[Wine] Re: Color Management, icc files, and Photoshop CS2

Elle Stone wineforum-user at winehq.org
Fri Jan 29 12:39:09 CST 2010


This is not a photoshop issue. Or not just a photoshop issue. I have another image processing program, PixInsight LE, that also insists on being told **by the operating system** what the default monitor profile is.

For windows 2000 the monitor profile (and other profiles) should be in c:/winnt/system32/spool/drivers/color (if I remember correctly). The location varies from one version of windows to the next. However, it is not enough to simply put the monitor profile in the right folder. There is a windows system function gui called "display" under the windows control panel where the windows user can tell the windows operating system which profile to use for the monitor. 

What this means for wine users is that ANY editing program that needs to find out from the operating system what the default monitor profile is, can't be color-managed under wine unless wine "feeds" the program whatever system information is needed to say "here, use THIS profile for the display" to the program that requests the information. 

At least as of CS2 (can't speak to more recent versions), Photoshop doesn't ask you what monitor profile to use and doesn't tell you what monitor profile it is actually using.

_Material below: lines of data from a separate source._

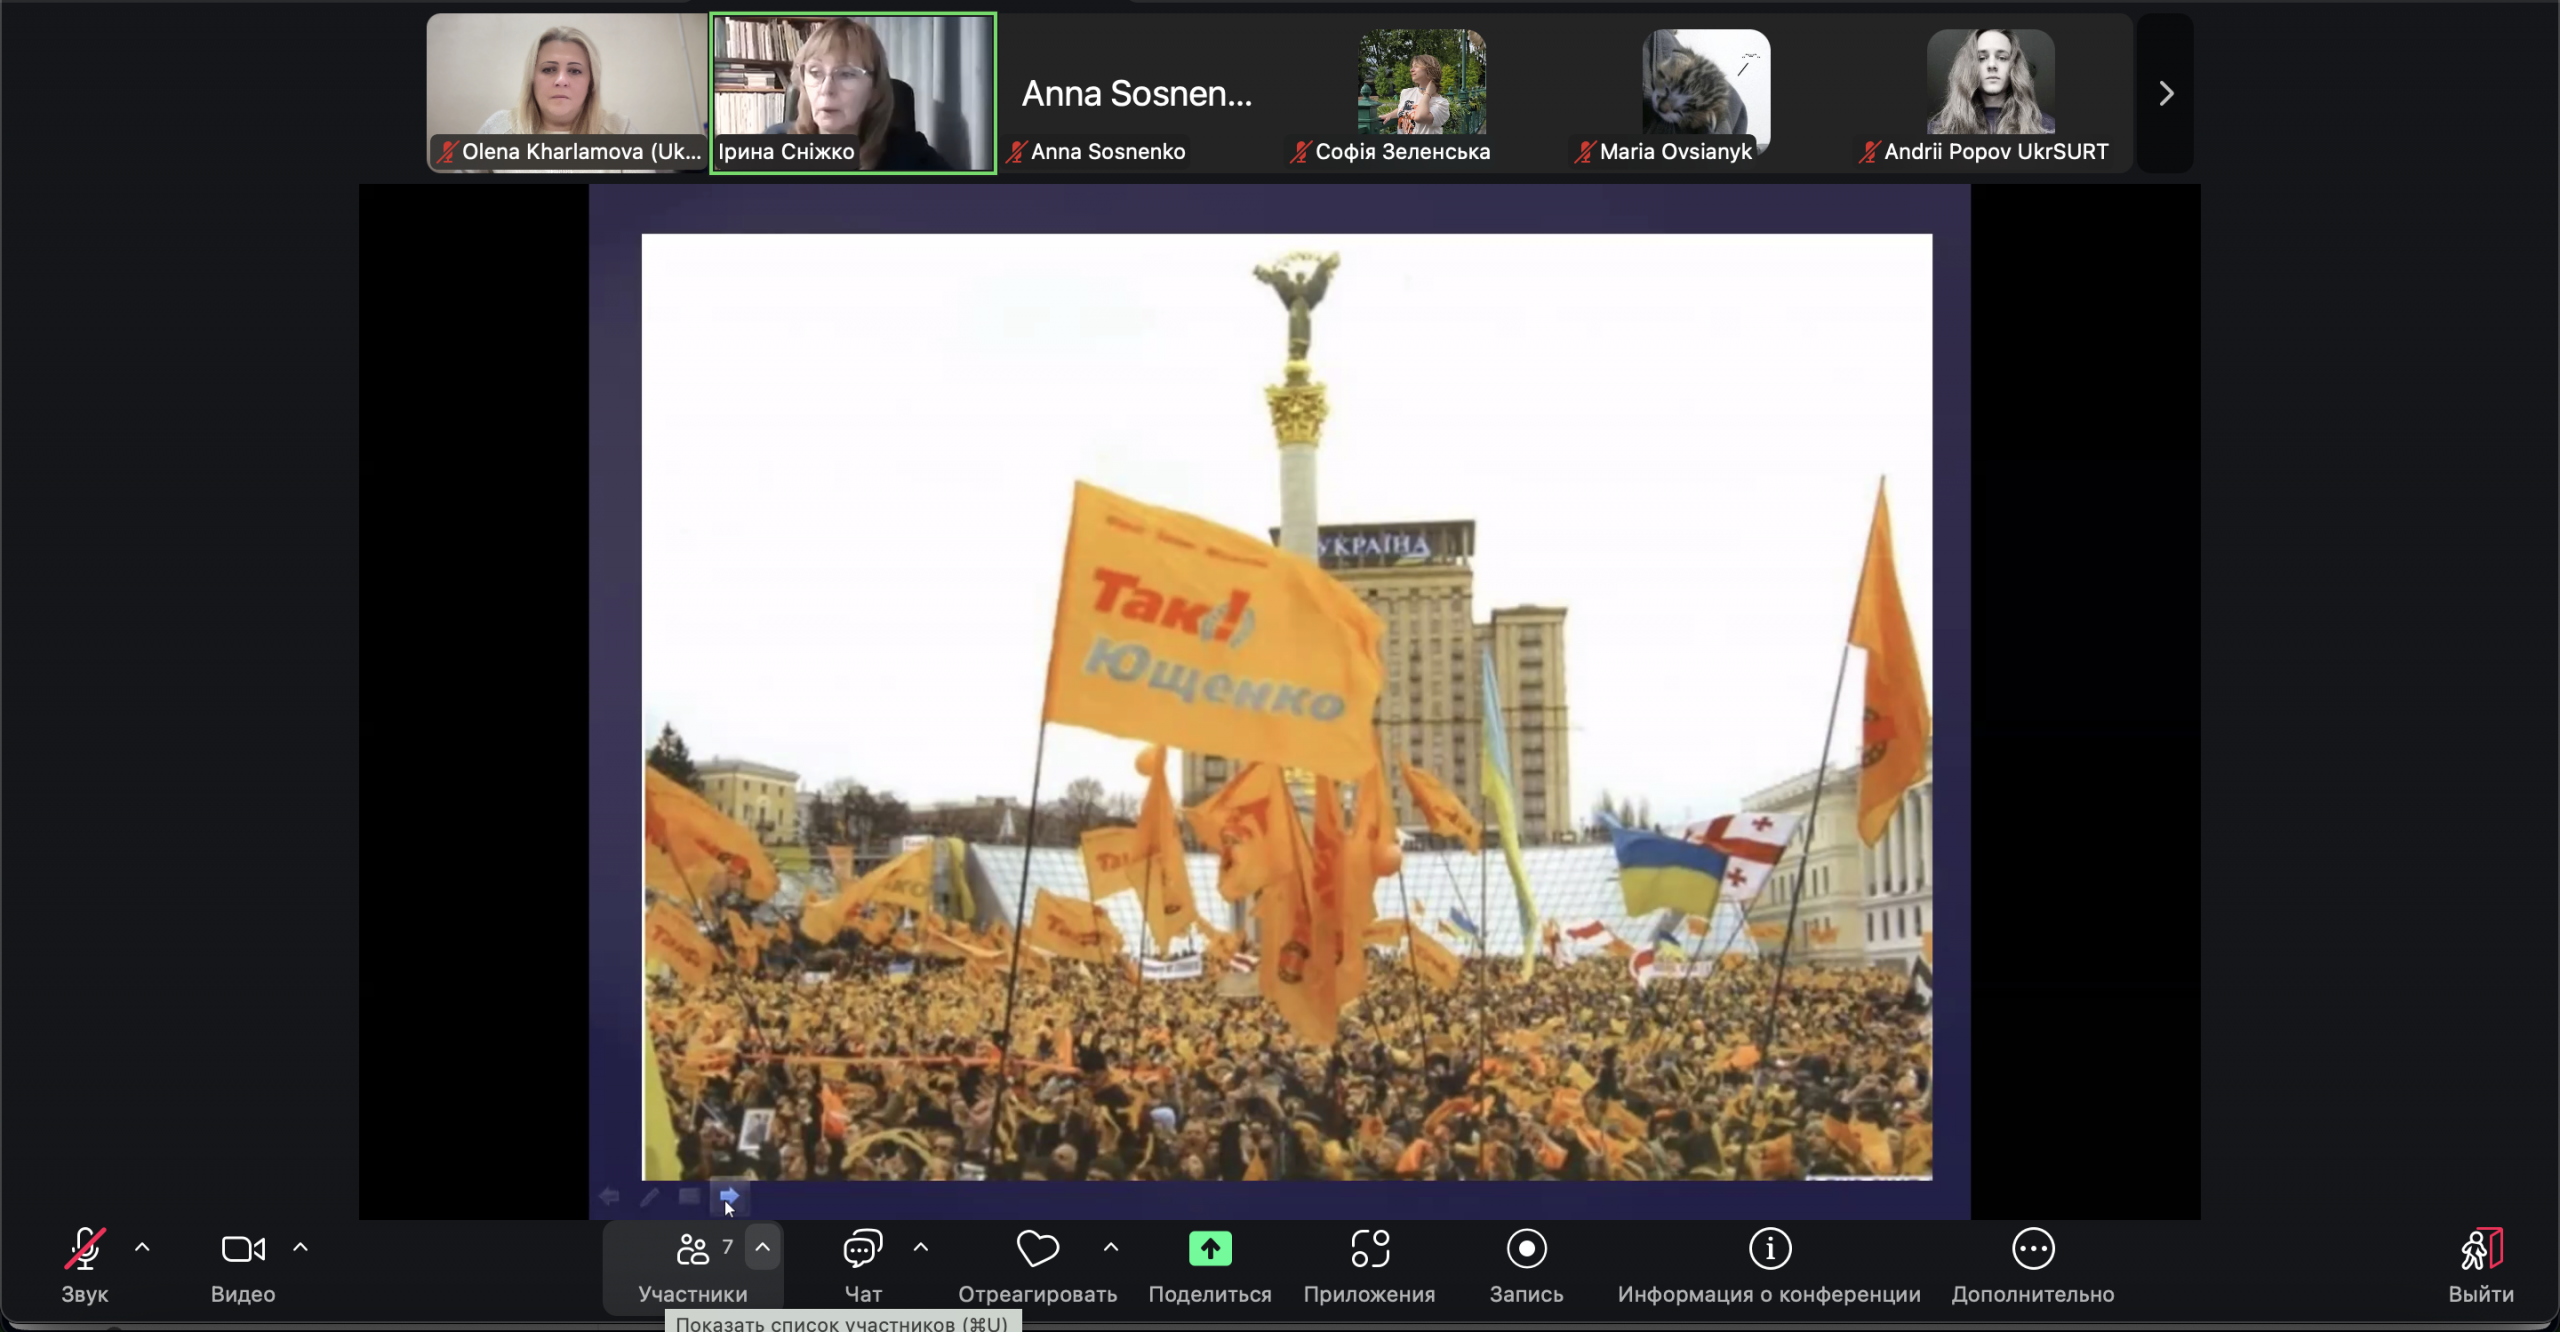Unmute microphone with the Звук icon
The height and width of the screenshot is (1332, 2560).
[x=85, y=1249]
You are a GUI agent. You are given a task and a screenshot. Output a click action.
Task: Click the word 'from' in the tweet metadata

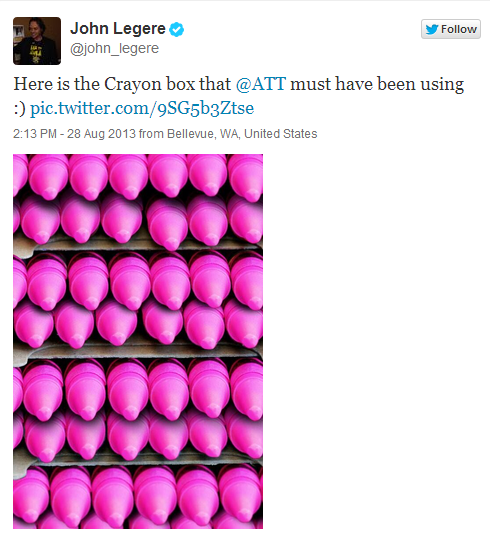coord(151,134)
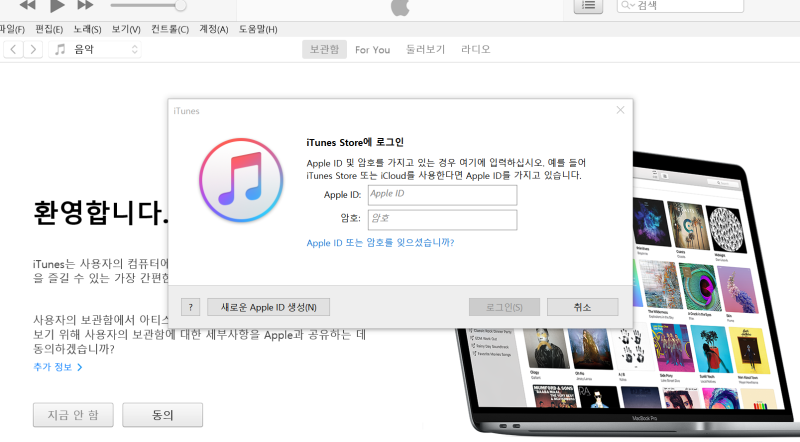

There is absolutely no place and no way in photoshop itself to tell photoshop what monitor profile to use. Photoshop just consults the system default and then lists that profile in its dropdown "color settings" box without actually telling you which monitor profile it's using. If the operating system doesn't specify a monitor profile because none was set, then Photoshop assumes sRGB, even if the monitor profile IS listed. 

So if you think you have color management under wine with Photoshop, you probably don't  - I'd love to hear differently and be told how to achieve the glorious state of full color-managed applications under wine. But the more likely case is that you just have a monitor that is close enough to sRGB that you don't see the difference.